The story and its limits. We would be facing a huge experiment in mass psychology in a country on the brink of the abyss. The spectacle is fascinating and the world watches. In all defensive societies, energy today comes from the right side.
After a succession of victories for the left in most Latin American countries (Mexico, Bolivia, Chile, Colombia and Brazil, plus the traumatic experience of Peru), Milei represents the counterpoint. Facing Mexico, where the left can win again in 2024, Milei’s Argentina, herald of a possible return of Donald Trump to the White House. Milei can also resurrect Jair Bolsonaro in Brazil and draws the attention of the entire European extreme right ahead of the European Parliament elections in June 2024.
Hungarian Prime Minister Viktor Orbán attended the inauguration. Volodymyr Zelensky has also traveled to Buenos Aires in search of Ukraine’s first great ally in Latin America. (At the last EU-Latin America-Caribbean summit, held in Brussels in September, the main countries on the other side of the Atlantic vetoed Zelensky’s presence at the meeting). Emmanuel Macron is also in Buenos Aires. When the world moves, France is there.
The representation of Spain is carried out by King Felipe VI, who was received yesterday at the Casa Rosada, and the Secretary of State for Latin America, Juan Fernández Trigo. The Government has not sent any minister, which constitutes an obvious political gesture.
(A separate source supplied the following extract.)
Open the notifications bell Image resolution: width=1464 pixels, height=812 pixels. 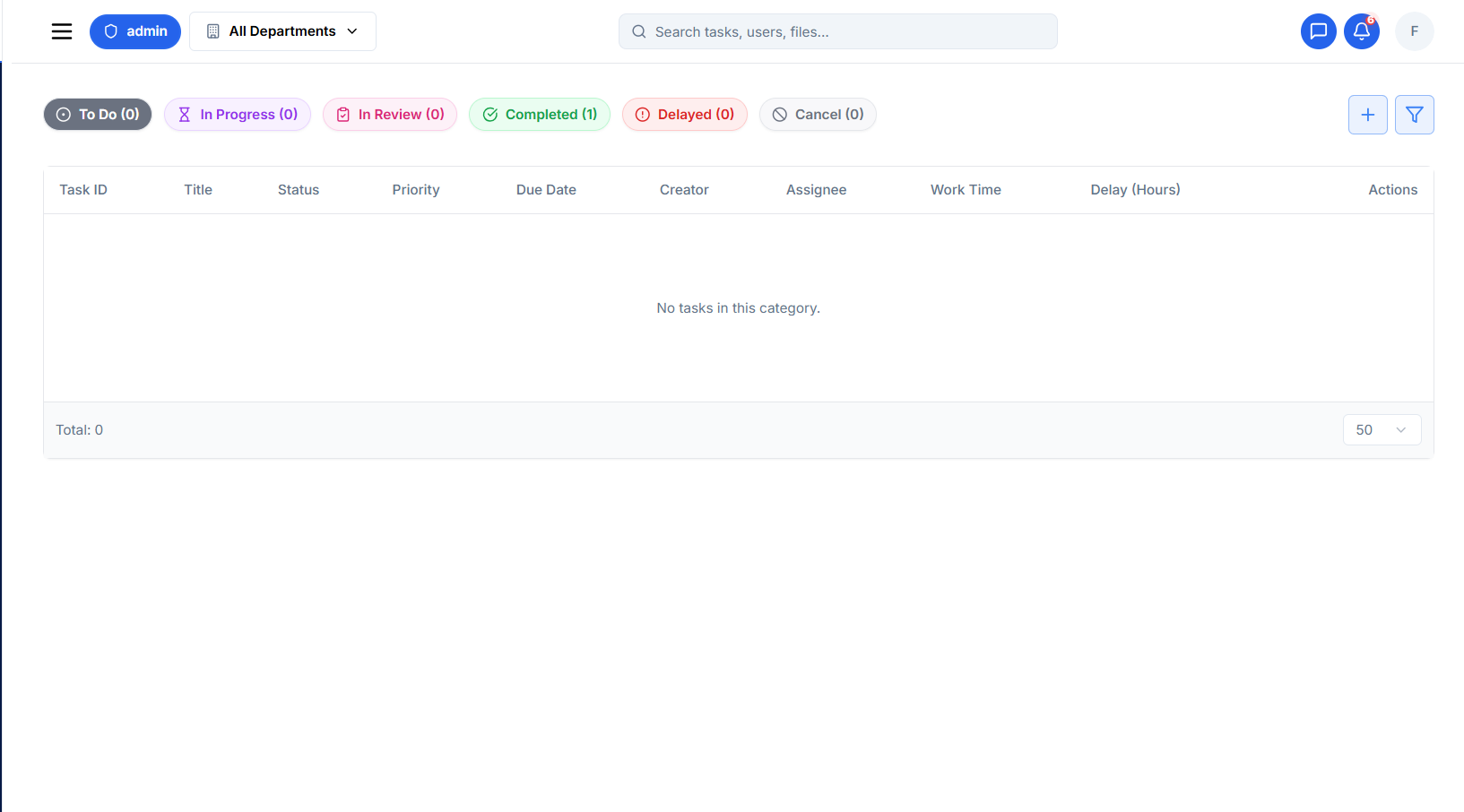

The Minister of Foreign Affairs, José Manuel Albares, is busy at the General Affairs Council of the European Union next Tuesday in Brussels, in which a decision should be made on the official use of Catalan in the EU, and will then travel to Morocco. The Popular Party will be represented by deputy Cayetana Álvarez de Toledo, whose mother is Argentine and with strong ties in the country, and by Esperanza Aguirre, former president of the Community of Madrid, fascinated by anarcho-liberalism. No member of the PP executive commission will be in Buenos Aires. Here is the expression of a certain caution. The only Spanish party leader who attends the inauguration is Santiago Abascal, president of Vox. Abascal was received yesterday by Milei.
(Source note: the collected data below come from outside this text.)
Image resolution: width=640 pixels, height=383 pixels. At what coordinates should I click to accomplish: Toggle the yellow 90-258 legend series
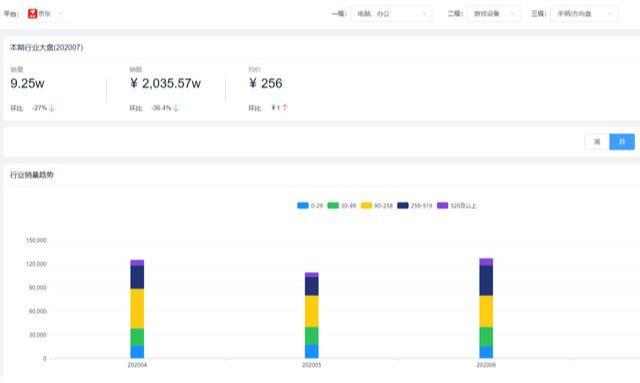[377, 205]
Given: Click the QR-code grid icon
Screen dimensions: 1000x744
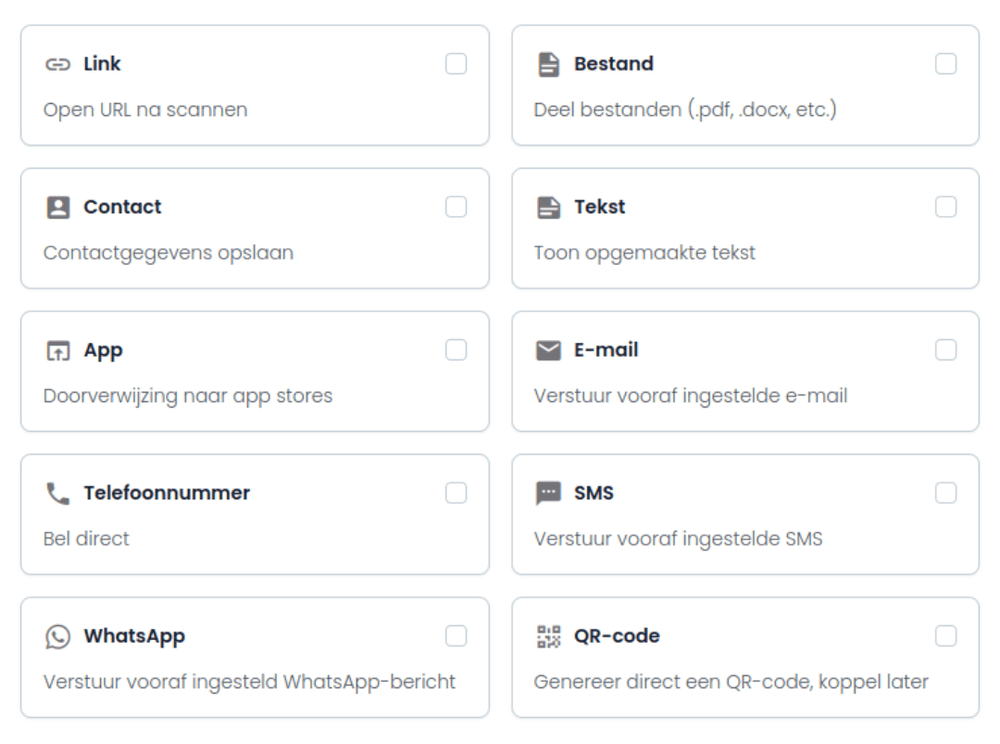Looking at the screenshot, I should pos(548,636).
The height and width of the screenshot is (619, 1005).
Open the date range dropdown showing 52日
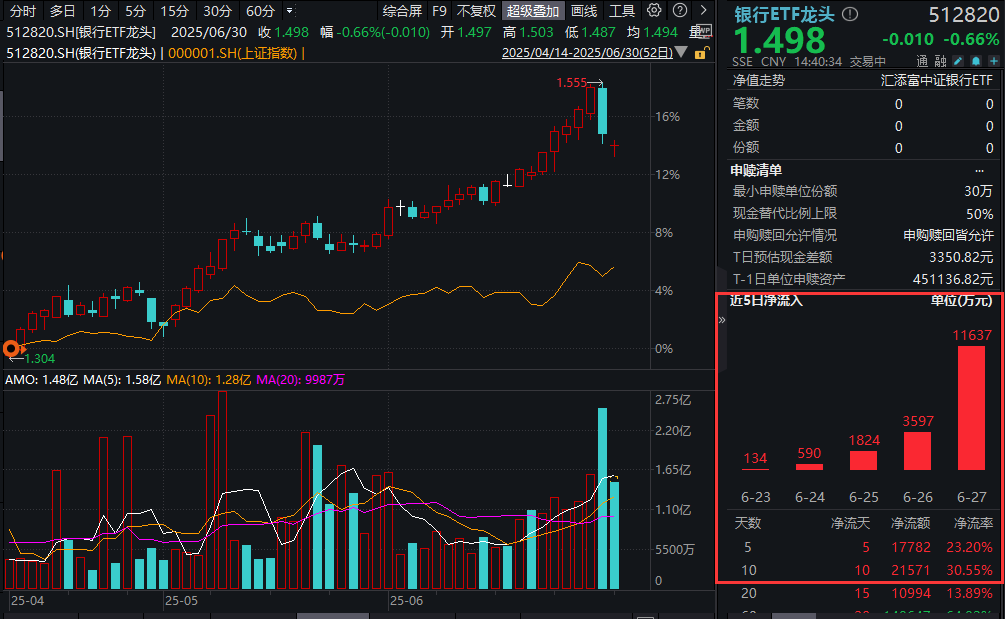pyautogui.click(x=681, y=53)
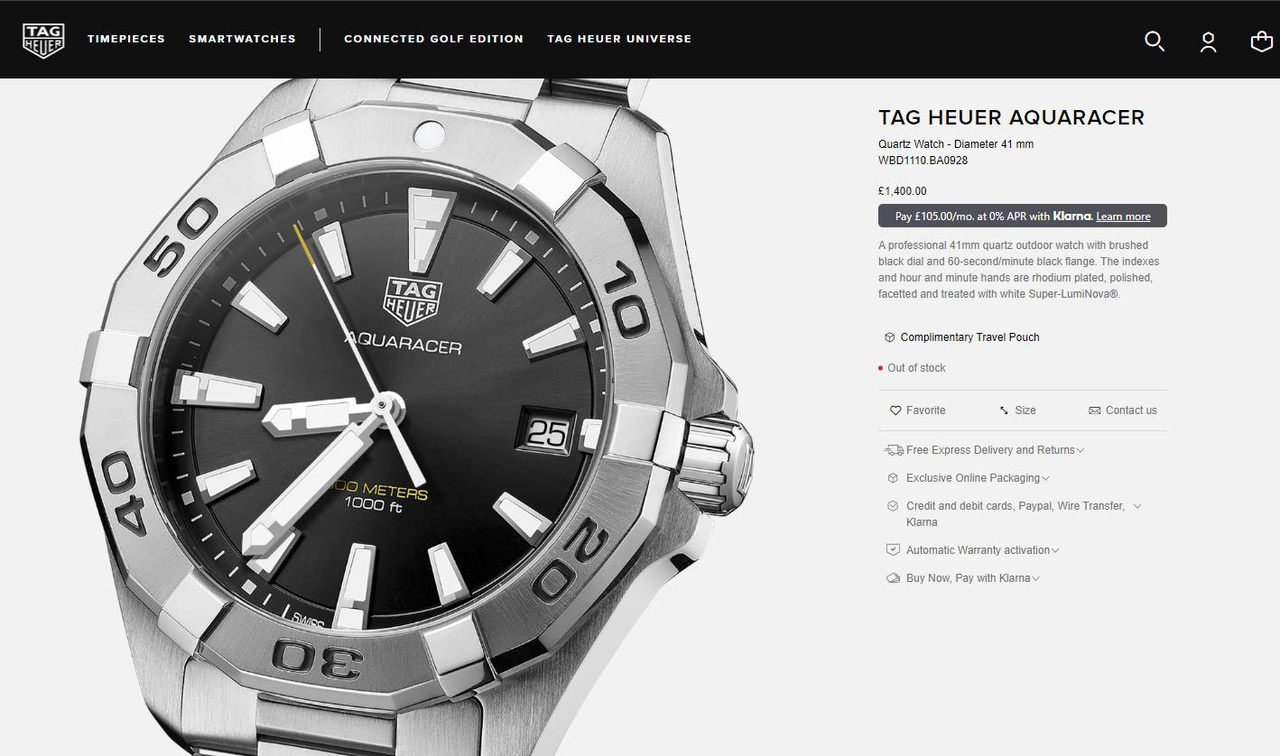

Milei is an undisputed icon of the extreme right in Spain. Vox supported him when he went with the chainsaw on, promising to end the Peronist caste. The PP observes. Isabel Díaz Ayuso supported him in the second round, without saying her name. Alberto Núñez Feijóo knows Argentine politics, since more than 160,000 Galician citizens reside in the country with full right to vote in Spain. The PP is about to call early elections in Galicia, perhaps for the second half of February, and the vote of Galicians residing in Argentina will have its weight. Feijóo, who has worked on that vote for more than fourteen years, is treading carefully: among the victims of the Milei shock there will be quite a few Spaniards with the right to vote at home.
The Milei phenomenon radiates and will radiate on Spanish politics. He could be the herald of a social catastrophe or the messenger of a totally uninhibited right, capable of shaking the foundations of the European Union if Trump returns to the White House. Argentina is once again a subject of mandatory reading in Spain. For part of the Spanish political spectrum it will be a magnetic reference.